Cardiac Tamponade as an Unusual Initial Clinical Manifestation of CIC-DUX4 Sarcoma.

Am J Case Rep 2021 Feb 28;22:e929349. Epub 2021 Feb 28.

Department of Orthopedic Surgery, Kyushu Rosai Hospital, Kitakyushu, Fukuoka, Japan.

BACKGROUND CIC-rearranged sarcoma (CRS) is a recently described subset of undifferentiated small-round-cell sarcomas of bone and soft tissue. DUX4 is the most common gene involved in CRS. CRS usually presents in the soft tissue of the trunk and extremities, and is recognized as being clinically aggressive, with poor prognosis. Our case highlights an unusual presentation of CRS with cardiac tamponade. CASE REPORT A 48-year-old man presented with hypotension caused by hemorrhagic cardiac tamponade. ¹⁸F-fluorodeoxyglucose-positron emission tomography showed increased uptake in multiple lesions, including lesions in the left proximal humerus and several lymph nodes. Biopsy specimens of the humerus revealed proliferation of round-shaped cells. In addition, CIC-DUX4 gene rearrangement was detected by polymerase chain reaction and direct sequencing, leading to a diagnosis of cardiac tamponade caused by CRS. Although the patient received systemic chemotherapy as well as radiotherapy to the mediastinal lesion and left humerus, he died of progressive disease 12 months after diagnosis.
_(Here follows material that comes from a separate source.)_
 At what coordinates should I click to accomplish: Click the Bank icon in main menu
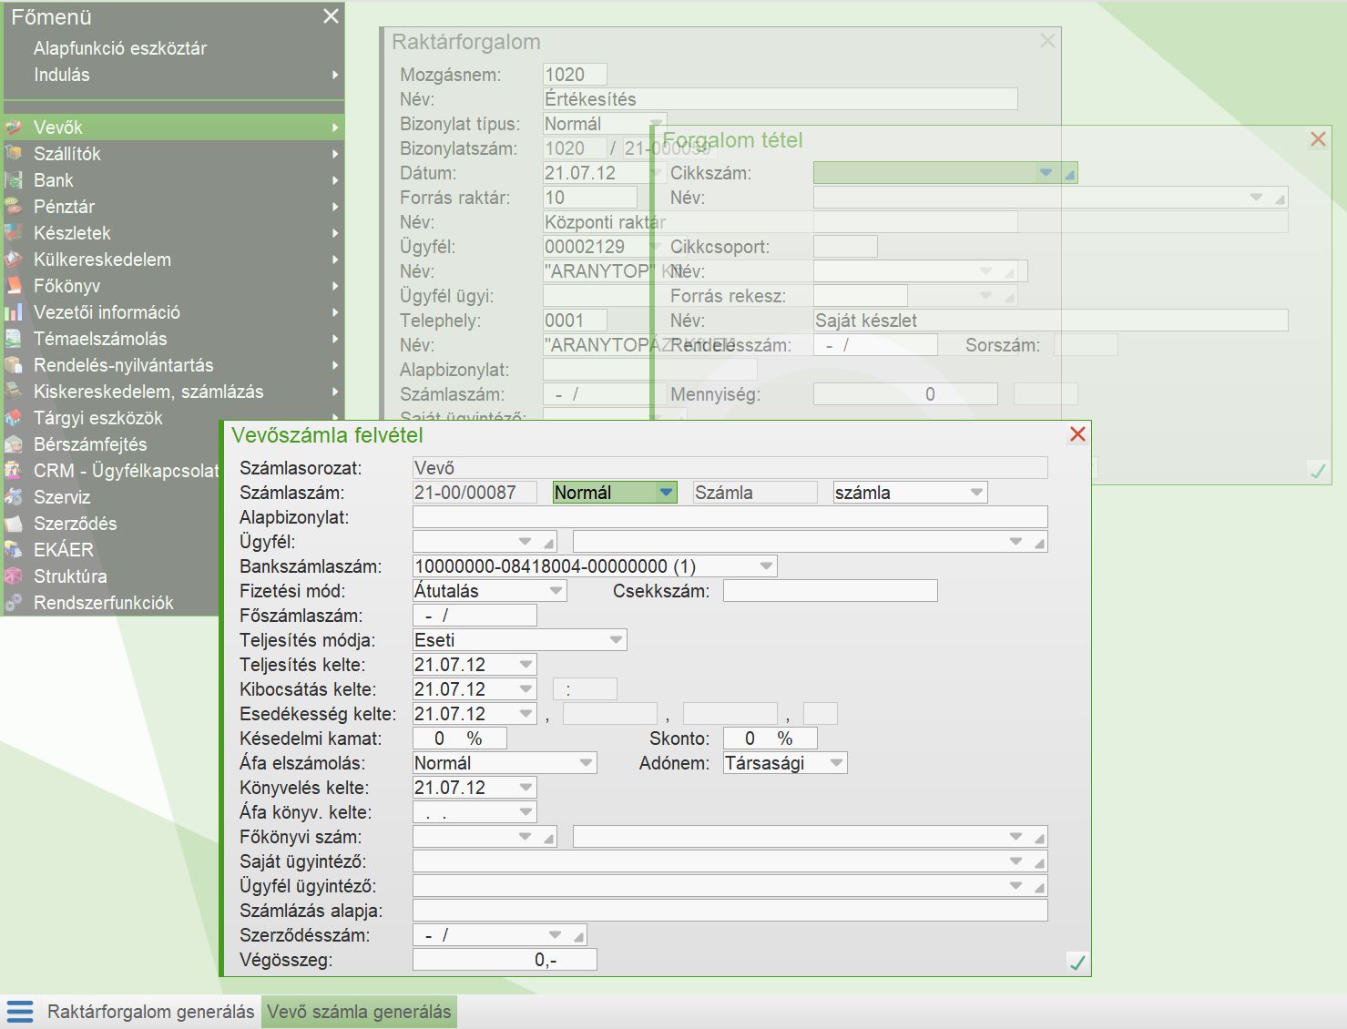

CONCLUSIONS Because CRS is a recently proposed entity that is distinct from Ewing sarcoma, the clinical presentation and outcome of CRS has not been well documented in the literature. This is the first case report of CRS presenting as cardiac tamponade. Although cardiac tamponade due to metastatic sarcoma is extremely rare, CRS can be included in the differential diagnosis.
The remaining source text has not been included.